Barbara Boughton

September 18, 2009

September 18, 2009 (San Francisco, California) — A phase 3 randomized double-blind trial of oral oseltamivir and peramivir has confirmed the efficacy and safety of the experimental intravenous (IV) drug peramivir for the treatment of seasonal influenza.

Unlike oseltamivir, peramivir is usually administered in a 1-time dose, and might be especially ideal for patients with severe influenza, according to researchers here at the 49th Interscience Conference on Antimicrobial Agents and Chemotherapy.

"We were successful in confirming the efficacy and safety of peramivir seen in the phase 2 study," said lead researcher Shigeru Kohno, MD, from Nagasaki University in Japan, in an interview with Medscape Infectious Diseases. "Peramivir is truly a potent drug for influenza treatment."

In the study of 1091 patients, subjects with a positive influenza rapid-antigen test were randomized to peramivir, either 300 mg or 600 mg, administered once intravenously or to oral oseltamivir 75 mg administered twice daily for 5 days.

Recovery in all 3 groups was similar. Time to alleviation of symptoms was 78 hours for the 300 mg dose of peramivir, 81 hours for the 600 mg dose, and 81.8 hours for oseltamivir. The incidence of adverse drug reactions was significantly lower with peramivir 300 mg than with oral oseltamivir (P = .0382).

The study was designed to show noninferiority to oseltamivir and, in that sense, it succeeded, Dr. Kohno said.

"Results from the phase 3 study demonstrate that peramivir has potential for immediate relief from influenza, with a better safety profile than oseltamivir," Dr. Kohno said. He noted that an unpublished study on high-risk influenza patients has shown peramivir's potential for alleviating symptoms. In this study, patients received peramivir once daily for up to 5 days, and results indicated that multiple doses of the drug led to even greater resolution of symptoms than the single dose in patients with severe disease, Dr. Kohno said, adding that "it would be a great option for patients who may experience aggravation of symptoms during influenza infection."

"Peramivir is appropriate for all patients in need of influenza treatment. And the fact that peramivir is appropriate for a wide range of patients makes it possible for it to be recommended as a first-line therapy. It's a promising new drug for various types of influenza," Dr. Kohno said.

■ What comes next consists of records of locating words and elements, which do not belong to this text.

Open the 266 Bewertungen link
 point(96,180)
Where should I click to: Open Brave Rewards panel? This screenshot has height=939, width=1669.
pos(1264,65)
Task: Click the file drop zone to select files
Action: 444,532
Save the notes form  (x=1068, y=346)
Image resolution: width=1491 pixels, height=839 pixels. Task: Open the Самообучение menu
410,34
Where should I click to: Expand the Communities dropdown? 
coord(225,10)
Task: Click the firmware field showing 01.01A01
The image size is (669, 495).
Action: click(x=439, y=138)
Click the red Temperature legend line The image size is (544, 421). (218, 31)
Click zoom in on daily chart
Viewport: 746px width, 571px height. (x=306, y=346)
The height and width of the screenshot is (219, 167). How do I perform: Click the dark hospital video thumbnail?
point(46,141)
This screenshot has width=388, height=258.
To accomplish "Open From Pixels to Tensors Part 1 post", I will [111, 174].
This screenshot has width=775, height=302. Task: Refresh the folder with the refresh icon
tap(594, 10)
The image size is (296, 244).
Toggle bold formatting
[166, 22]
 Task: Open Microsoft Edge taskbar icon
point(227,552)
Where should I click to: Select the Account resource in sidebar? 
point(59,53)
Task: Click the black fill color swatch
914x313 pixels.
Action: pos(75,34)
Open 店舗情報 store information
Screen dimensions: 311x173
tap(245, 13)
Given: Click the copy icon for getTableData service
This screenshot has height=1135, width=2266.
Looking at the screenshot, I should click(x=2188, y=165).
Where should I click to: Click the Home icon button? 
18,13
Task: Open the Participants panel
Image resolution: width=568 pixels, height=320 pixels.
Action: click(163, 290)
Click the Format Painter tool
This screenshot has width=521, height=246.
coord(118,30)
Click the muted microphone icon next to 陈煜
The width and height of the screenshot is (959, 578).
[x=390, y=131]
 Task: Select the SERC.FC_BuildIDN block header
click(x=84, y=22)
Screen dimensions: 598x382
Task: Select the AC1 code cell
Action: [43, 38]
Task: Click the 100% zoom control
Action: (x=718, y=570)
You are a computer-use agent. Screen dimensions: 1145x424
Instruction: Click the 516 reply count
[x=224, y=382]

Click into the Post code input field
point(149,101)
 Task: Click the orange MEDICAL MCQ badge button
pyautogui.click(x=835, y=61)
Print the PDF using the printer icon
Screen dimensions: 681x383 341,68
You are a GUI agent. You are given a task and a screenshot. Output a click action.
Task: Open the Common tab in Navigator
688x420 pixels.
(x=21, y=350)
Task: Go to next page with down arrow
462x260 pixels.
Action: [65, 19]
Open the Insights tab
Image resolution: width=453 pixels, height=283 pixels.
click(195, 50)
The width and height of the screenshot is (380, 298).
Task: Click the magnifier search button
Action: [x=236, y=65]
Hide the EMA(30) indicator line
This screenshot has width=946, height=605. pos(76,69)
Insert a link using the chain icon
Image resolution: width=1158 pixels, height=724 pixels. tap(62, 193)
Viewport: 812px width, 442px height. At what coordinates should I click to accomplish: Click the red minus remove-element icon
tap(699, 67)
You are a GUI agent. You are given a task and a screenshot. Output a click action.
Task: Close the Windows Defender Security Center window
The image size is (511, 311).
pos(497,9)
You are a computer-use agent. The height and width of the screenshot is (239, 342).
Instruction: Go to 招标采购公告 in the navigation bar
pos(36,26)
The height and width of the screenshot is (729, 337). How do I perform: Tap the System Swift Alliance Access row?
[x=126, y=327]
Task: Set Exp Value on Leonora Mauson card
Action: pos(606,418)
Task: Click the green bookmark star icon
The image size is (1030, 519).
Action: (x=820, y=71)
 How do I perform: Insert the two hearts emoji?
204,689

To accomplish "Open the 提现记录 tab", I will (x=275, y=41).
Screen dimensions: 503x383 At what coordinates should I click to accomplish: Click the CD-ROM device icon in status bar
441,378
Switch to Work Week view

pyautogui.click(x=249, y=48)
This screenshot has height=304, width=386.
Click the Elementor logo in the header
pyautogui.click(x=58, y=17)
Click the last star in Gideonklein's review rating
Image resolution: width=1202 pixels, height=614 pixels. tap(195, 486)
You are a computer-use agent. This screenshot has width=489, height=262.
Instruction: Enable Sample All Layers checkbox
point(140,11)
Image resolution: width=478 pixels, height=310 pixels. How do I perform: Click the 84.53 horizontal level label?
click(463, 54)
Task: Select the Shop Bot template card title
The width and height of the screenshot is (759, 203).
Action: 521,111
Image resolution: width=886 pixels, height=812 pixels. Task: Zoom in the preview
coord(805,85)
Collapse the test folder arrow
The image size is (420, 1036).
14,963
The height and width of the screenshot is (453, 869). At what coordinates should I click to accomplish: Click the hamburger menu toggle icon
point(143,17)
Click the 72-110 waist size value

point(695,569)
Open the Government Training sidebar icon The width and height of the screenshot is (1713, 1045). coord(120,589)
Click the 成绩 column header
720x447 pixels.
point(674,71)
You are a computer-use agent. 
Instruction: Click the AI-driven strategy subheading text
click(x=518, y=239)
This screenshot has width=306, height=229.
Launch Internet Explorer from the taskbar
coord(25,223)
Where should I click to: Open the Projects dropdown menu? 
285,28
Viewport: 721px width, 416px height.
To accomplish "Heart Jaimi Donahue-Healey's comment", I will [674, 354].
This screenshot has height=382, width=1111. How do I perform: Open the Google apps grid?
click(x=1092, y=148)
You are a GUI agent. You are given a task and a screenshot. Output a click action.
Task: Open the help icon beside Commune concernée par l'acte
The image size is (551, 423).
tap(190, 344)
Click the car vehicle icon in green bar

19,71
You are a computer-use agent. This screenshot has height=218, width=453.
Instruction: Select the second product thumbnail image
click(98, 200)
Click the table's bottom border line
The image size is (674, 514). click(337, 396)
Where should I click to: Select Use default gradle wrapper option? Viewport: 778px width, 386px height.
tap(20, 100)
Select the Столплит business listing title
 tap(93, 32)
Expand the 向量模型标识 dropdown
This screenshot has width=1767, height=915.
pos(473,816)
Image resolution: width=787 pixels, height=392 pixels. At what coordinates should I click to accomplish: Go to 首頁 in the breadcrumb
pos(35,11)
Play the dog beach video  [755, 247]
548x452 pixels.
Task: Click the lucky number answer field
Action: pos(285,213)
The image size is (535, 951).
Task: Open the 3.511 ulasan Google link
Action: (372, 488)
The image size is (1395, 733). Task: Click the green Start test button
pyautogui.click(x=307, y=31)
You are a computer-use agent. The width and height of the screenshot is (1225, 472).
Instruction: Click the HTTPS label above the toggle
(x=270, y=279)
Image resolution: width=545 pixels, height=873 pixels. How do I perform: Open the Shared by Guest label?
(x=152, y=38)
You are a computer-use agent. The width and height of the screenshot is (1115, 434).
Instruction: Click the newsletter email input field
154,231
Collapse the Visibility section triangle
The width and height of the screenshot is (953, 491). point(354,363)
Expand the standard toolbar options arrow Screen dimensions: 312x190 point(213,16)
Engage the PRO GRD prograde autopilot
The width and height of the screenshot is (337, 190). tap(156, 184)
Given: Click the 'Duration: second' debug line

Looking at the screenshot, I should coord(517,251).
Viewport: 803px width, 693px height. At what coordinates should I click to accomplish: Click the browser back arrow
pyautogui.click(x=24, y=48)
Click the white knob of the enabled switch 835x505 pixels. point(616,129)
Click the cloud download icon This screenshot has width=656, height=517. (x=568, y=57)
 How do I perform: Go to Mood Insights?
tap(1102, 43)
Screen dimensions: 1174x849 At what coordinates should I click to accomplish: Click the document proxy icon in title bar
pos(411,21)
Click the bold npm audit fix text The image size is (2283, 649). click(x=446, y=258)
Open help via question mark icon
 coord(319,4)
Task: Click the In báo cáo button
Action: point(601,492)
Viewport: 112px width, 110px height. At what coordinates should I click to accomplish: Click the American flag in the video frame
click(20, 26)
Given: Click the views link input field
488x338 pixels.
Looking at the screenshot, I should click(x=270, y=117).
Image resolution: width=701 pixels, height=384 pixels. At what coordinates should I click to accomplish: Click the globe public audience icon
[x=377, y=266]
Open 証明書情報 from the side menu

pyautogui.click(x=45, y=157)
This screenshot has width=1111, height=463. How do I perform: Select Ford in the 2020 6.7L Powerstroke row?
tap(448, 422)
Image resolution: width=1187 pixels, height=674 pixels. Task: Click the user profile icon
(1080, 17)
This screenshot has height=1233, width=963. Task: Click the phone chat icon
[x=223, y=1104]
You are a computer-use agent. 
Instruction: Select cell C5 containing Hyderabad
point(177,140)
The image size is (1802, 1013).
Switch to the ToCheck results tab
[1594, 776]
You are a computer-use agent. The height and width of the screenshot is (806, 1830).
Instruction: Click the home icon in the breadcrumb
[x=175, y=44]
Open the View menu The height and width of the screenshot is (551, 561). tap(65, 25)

"This was the first randomized clinical study of the efficacy of IV peramivir during an influenza season, and it showed the potential of peramivir as a parenteral alternative to oral oseltamivir and inhaled zanamivir," explained Luke Chen, MBBS, FRACP, assistant professor of medicine in the Division of Infectious Diseases at Duke University in Durham, North Carolina.

"IV peramivir may finally fill a void in the current choices of anti-influenza therapy, because it can be administered to critically ill hospitalized patients who are unable to receive oral oseltamivir or inhaled zanamivir," he said.

Peramivir might also have a better pharmacokinetic profile for critically ill patients who are not able to absorb oseltamivir or zanamivir, Dr. Chen said. "So parenteral peramivir may be appropriate for patients who are unable to receive other recommended neuraminidase inhibitors. But its role in the treatment of swine-origin influenza A (H1N1) virus is uncertain and still needs to be defined," he said.

Dr. Kohno and colleagues noted that the next step in their research is a clinical trial on peramivir in pediatric patients with H1N1 influenza. "This trial may demonstrate the efficacy and safety of peramivir against 2009 H1N1 influenza," Dr. Kohno said.

Dr. Kohno reports being a consultant for Shionogi & Co. Dr. Chen has disclosed no relevant financial relationships.

49th Interscience Conference on Antimicrobial Agents and Chemotherapy (ICAAC): Abstract V-537a. Presented September 13, 2009.